Now that these methods have been worked out, we can start to detect differences between patient characteristics, models of care, and clinical outcomes. For me, the important part of this paper is not the fact that there is a three per cent difference in average FEV1% predicted between the US and the UK. Rather, it is remarkable that we now know that this difference exists, and can start to understand why that might be the case.

This demonstrates the power of clinical registries, and collaborative working, to influence medical practices for the better; enabling healthcare providers in the NHS to strive for excellence compared to their counterparts both nationally and, now, globally.

Friday, 5 September 2014

Let's Do Lunch!

All this week the Trust has been trying to raise awareness about nutrition for children with cystic fibrosis, especially as they all head back to school.

Mary Judd, Paediatric Respiratory Dietician at the Royal Brompton has put together this blog, including some ideas for how to mix it up a bit when packing your child's lunch.


Every child with cystic fibrosis has different nutritional needs and requirements. Generally speaking their nutritional requirements may be higher than their friends because they need extra calories and nutrients to help them fight infection and keep their lungs strong, particularly if they get sick with colds or the flu.
Lunch is an important meal as it helps children maintain their energy and concentration levels through the school afternoon.
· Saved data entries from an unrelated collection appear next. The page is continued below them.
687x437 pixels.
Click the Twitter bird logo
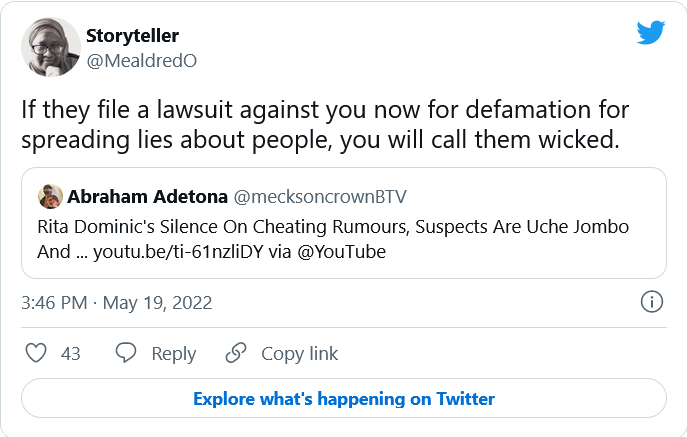pos(651,32)
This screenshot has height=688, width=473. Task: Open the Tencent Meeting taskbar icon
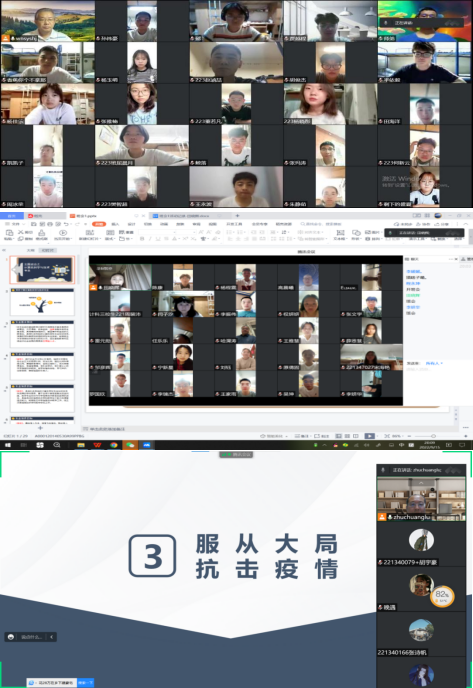click(147, 445)
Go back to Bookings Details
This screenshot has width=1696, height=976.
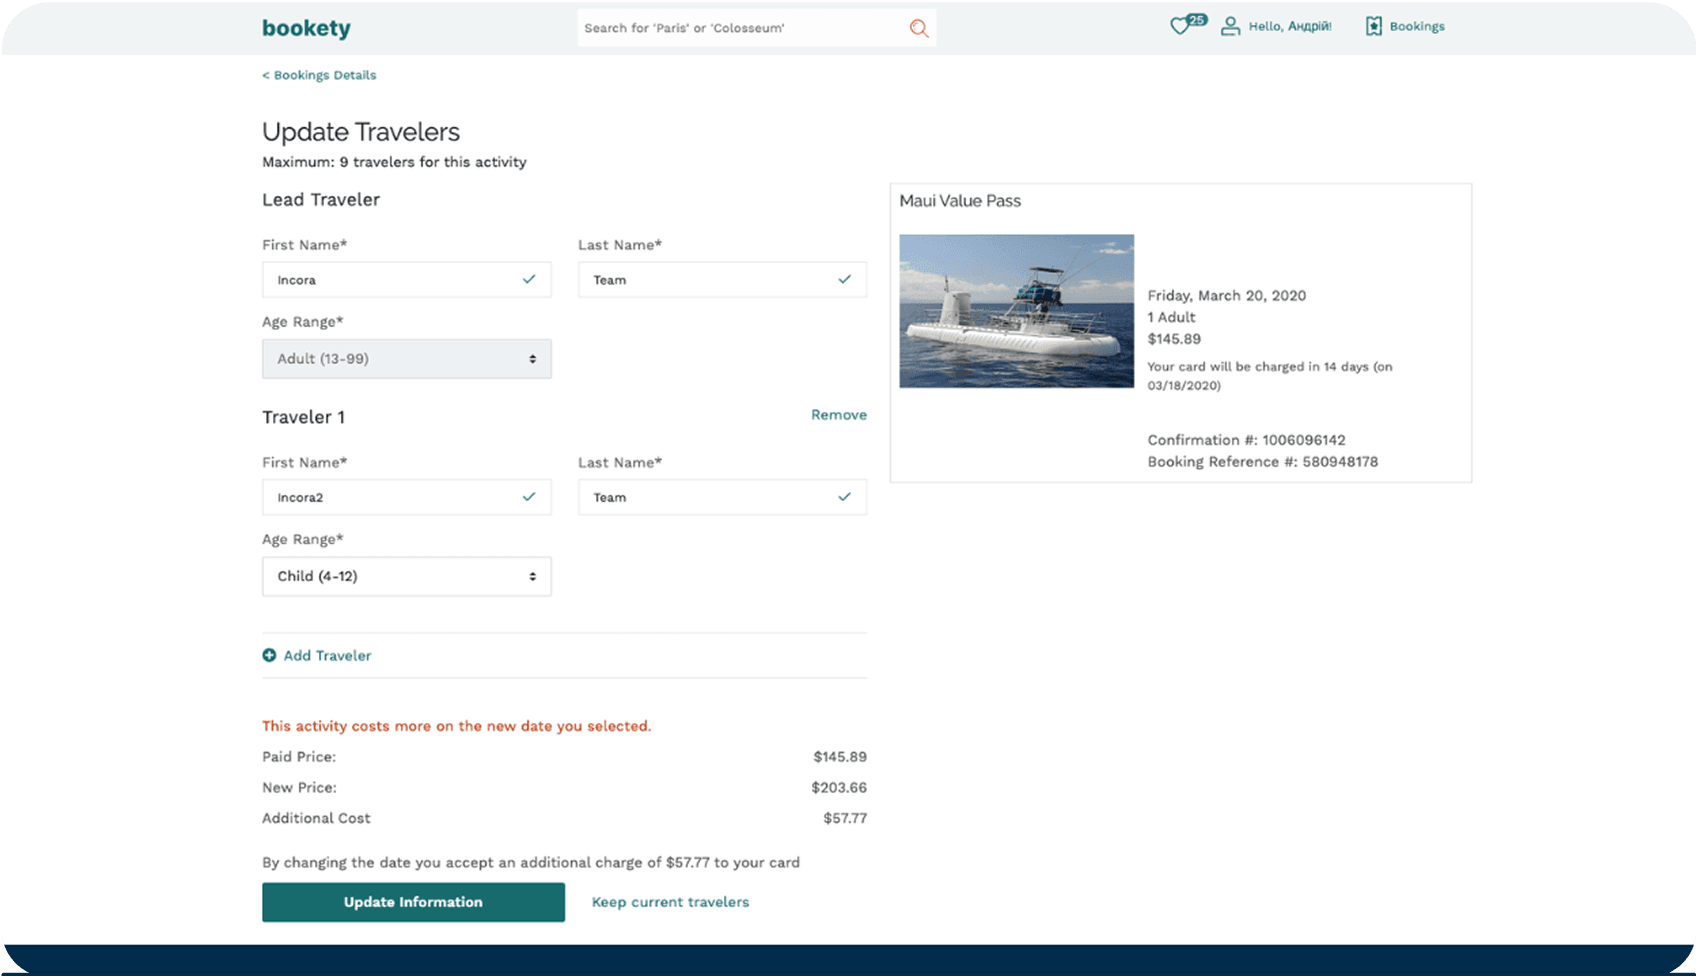coord(319,75)

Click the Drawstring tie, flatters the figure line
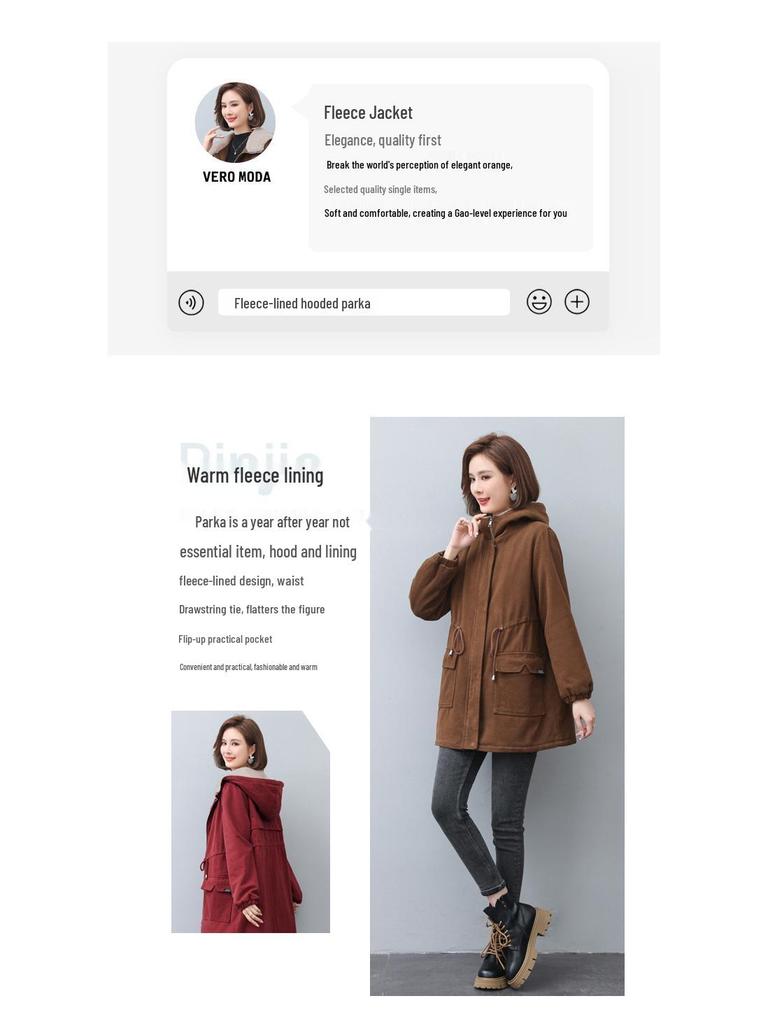(251, 609)
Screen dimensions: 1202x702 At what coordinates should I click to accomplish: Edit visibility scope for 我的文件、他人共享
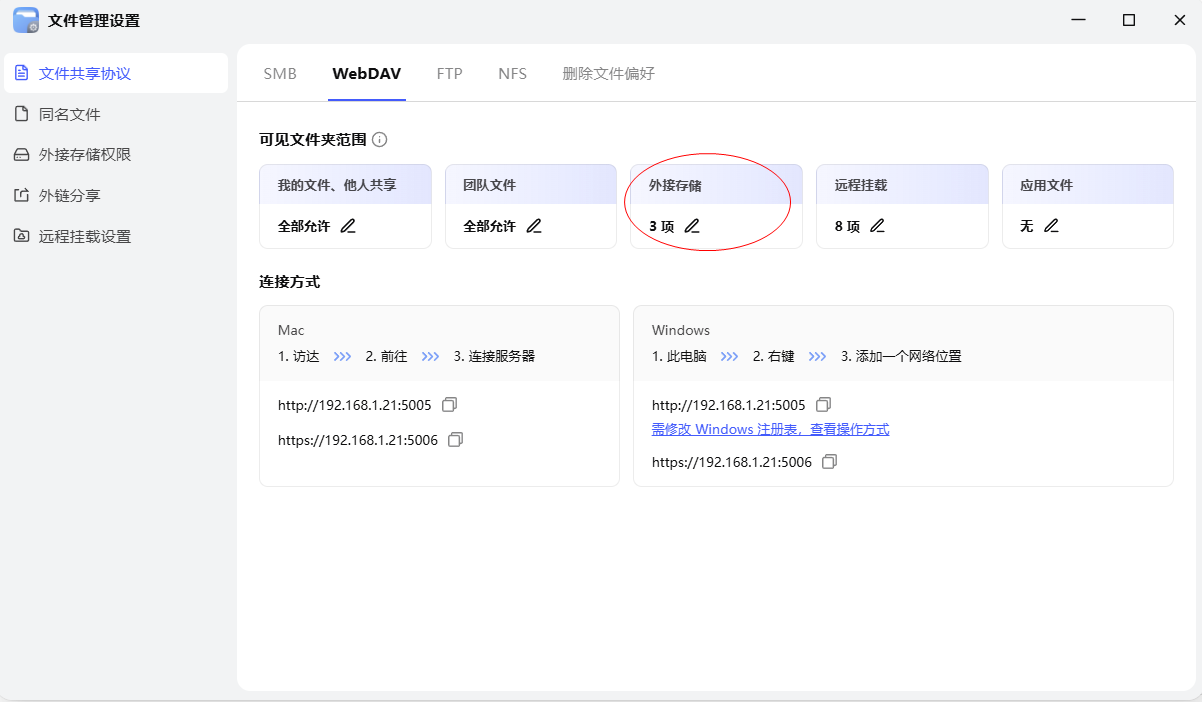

With the right balance of nutrition, extra fat and calories, and prescribed supplements, children, teens and adults alike can all help to keep themselves healthier.
Here are some ideas that our patients and their families have told us work well in lunch boxes, especially when you get bored of the traditional sandwich!

  • Think about pasta and pesto, salads or cheese and crackers to mix things up a bit.
  • Gone are the traditional days when people wanted to just have chocolate bars and crisps (although these are good too). Flapjacks or shortbread can have as many calories as a chocolate bar. Also, add Mini Cheddars, Twiglets, pastry and cheese straws.
  • Mix any wrap or potato filling with mayonnaise or olive oil to increase the calories – such as tinned tuna or salmon, egg, or chicken (sliced or left over roast).
  • Babybels, cheese strings or cheese triangles can be thrown into any lunch box as an extra.
  •  Dessert pots (Cadbury do different versions) or mini rice and custard pots. These are great because they tend to be high in calories. Don't forget to pop a spoon in!
  • Scone, malted fruit bread or hot cross bun with butter or cream cheese and jam.
  • Peanut butter can be tasty and high in calories but check the school’s policy on nuts.
  • Left over pizza or quiche.
  • Samosas.
  • Picnic plate – salami/ham, cheese cubes, crackers, dips, vegetable sticks.
  • Dried fruits – especially yoghurt or chocolate-covered.
  • Bagels (cinnamon and raisin or blueberry; with cream cheese works quite well too).
  • Fruit juice or yogurt-based smoothies are a great way to add some vitamins or minerals. Also milkshakes (Frijj, Nesquik or Yazoo) are usually welcome additions. However, the dietitian may sometimes recommend a higher calorie version of milkshake on prescription.